What Is a Good ROI for Facebook Ads? Industry Benchmarks

Understanding what constitutes a good ROI for Facebook ads is essential for evaluating campaign success and setting realistic expectations. The answer isn't universal—it depends on your industry, business model, and profit margins.

According to data from Varos, the median ROAS (Return on Ad Spend) on Facebook Ads is 2.24x, meaning advertisers earn $2.24 for every $1 spent. However, this number varies significantly by industry, and what's "good" for one business may be insufficient for another.

ROI Benchmarks

Understanding ROAS vs. ROI

ROAS measures revenue generated per dollar of ad spend. ROI factors in all costs, including product costs, fulfillment, and overhead.
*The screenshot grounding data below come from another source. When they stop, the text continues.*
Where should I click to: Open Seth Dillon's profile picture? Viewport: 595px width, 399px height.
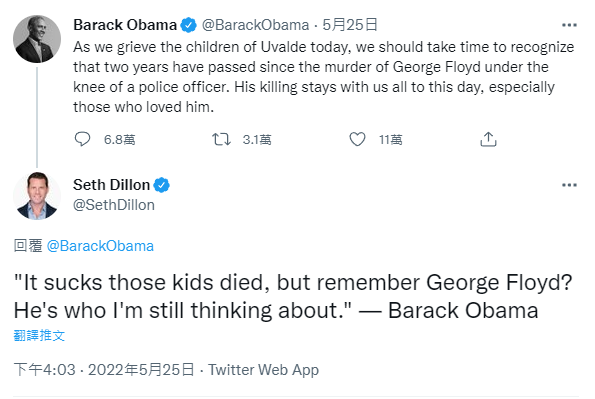pos(37,196)
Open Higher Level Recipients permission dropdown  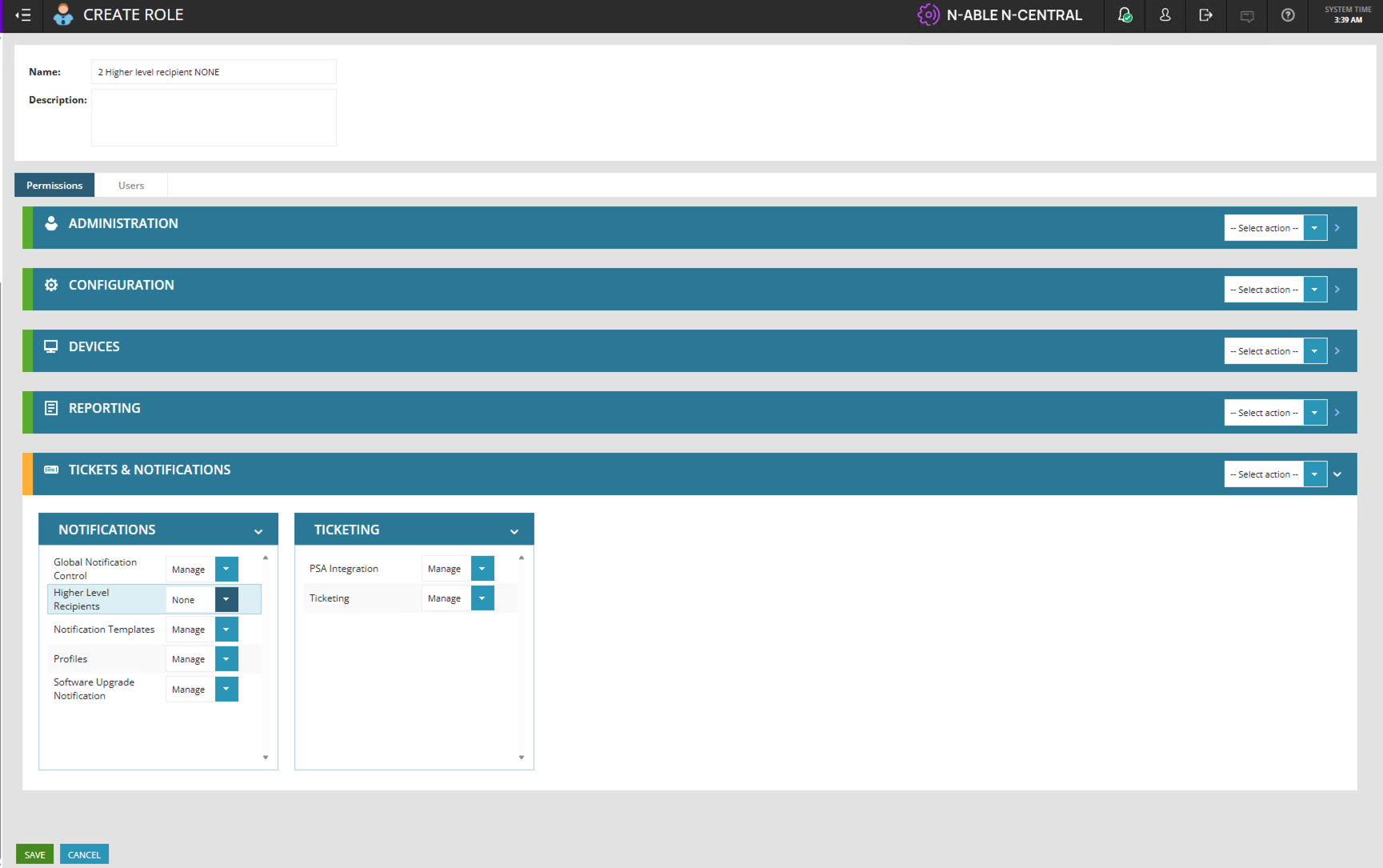[226, 599]
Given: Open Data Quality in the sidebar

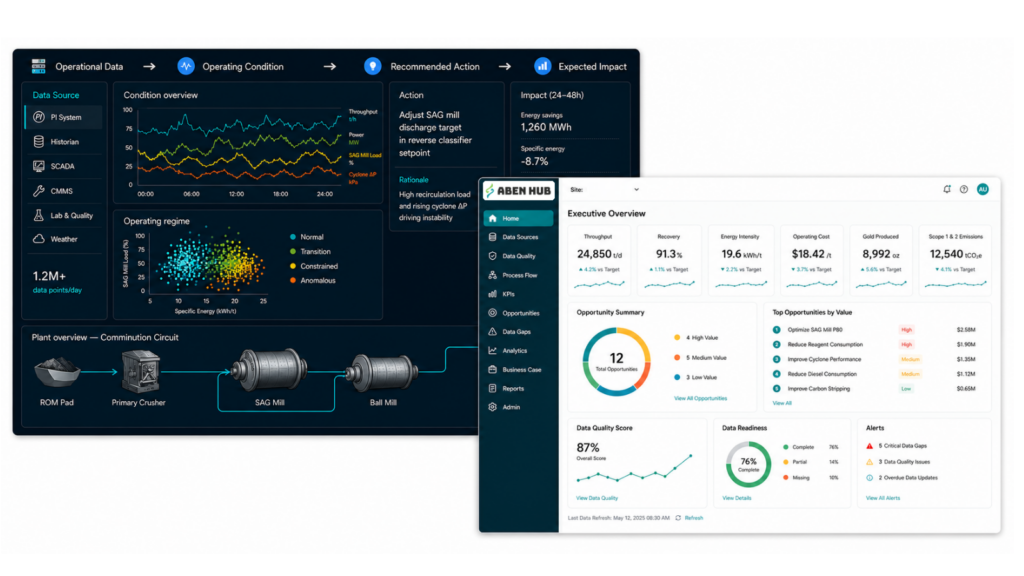Looking at the screenshot, I should tap(519, 256).
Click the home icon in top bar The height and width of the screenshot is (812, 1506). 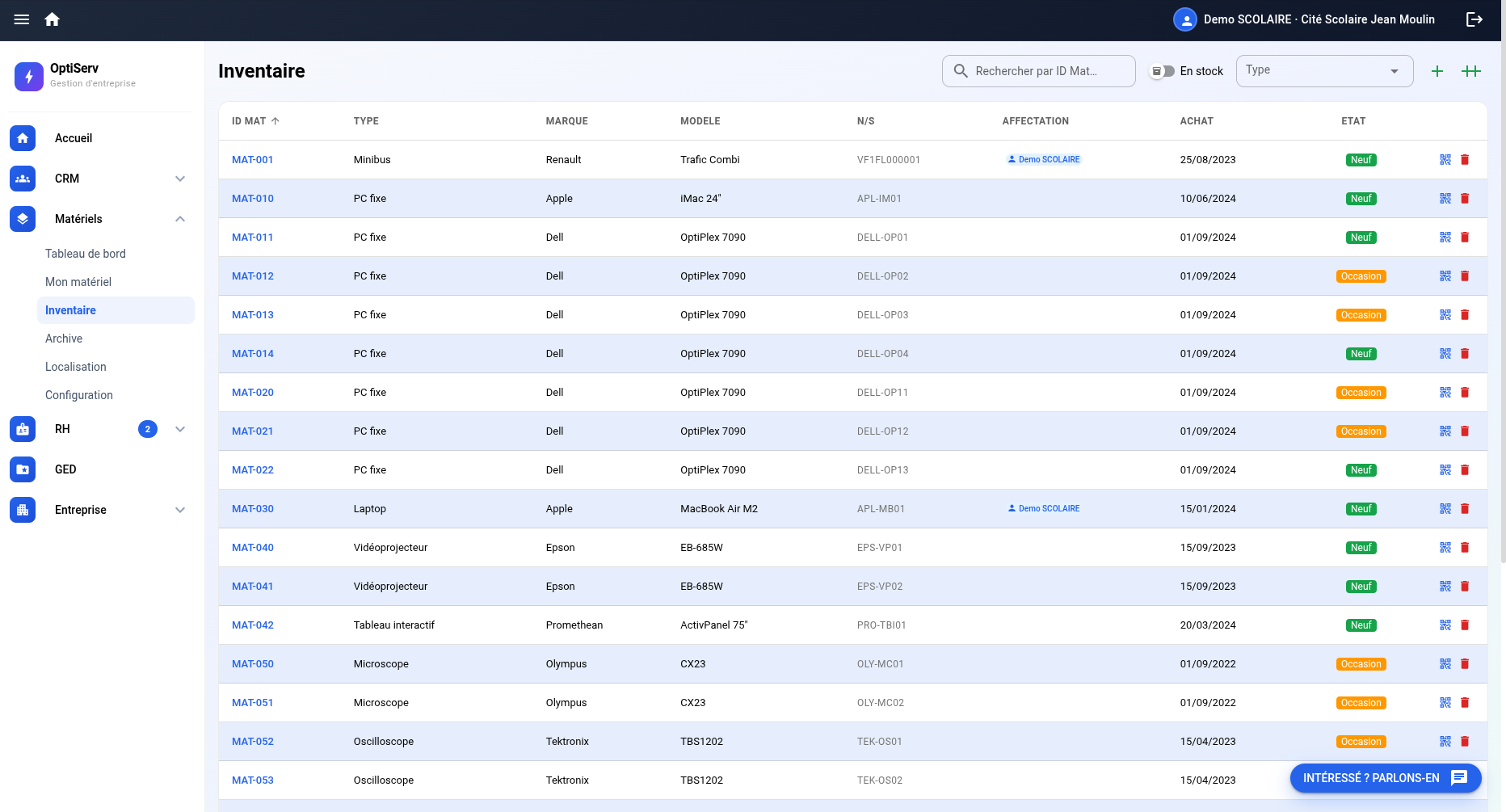point(53,19)

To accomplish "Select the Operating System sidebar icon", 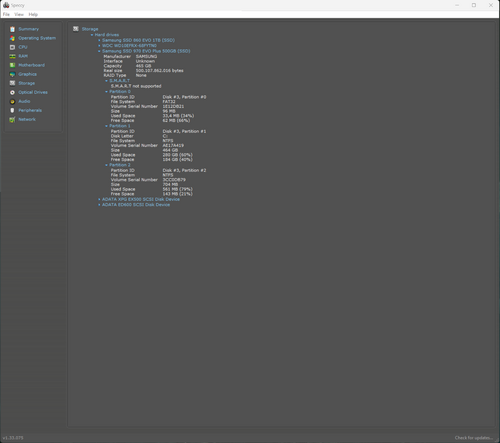I will point(12,38).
ROAS Formula: Revenue from Ads ÷ Ad Spend ROI Formula: (Revenue - Total Costs) ÷ Total Costs × 100

A ROAS of 3x means you earn $3 for every $1 in ad spend. Whether that's profitable depends on your margins.

General Benchmarks for 2026

Metric Average Good Excellent
ROAS 2.24x 3x+ 5x+
Conversion Rate 9.21% 12%+ 15%+
CPC $1.72 <$1.50 <$1.00
CTR 0.9% 1.5%+ 2%+

Industry data shows the average conversion rate for Facebook ads across all industries is 9.21%, making it one of the highest-converting digital advertising platforms.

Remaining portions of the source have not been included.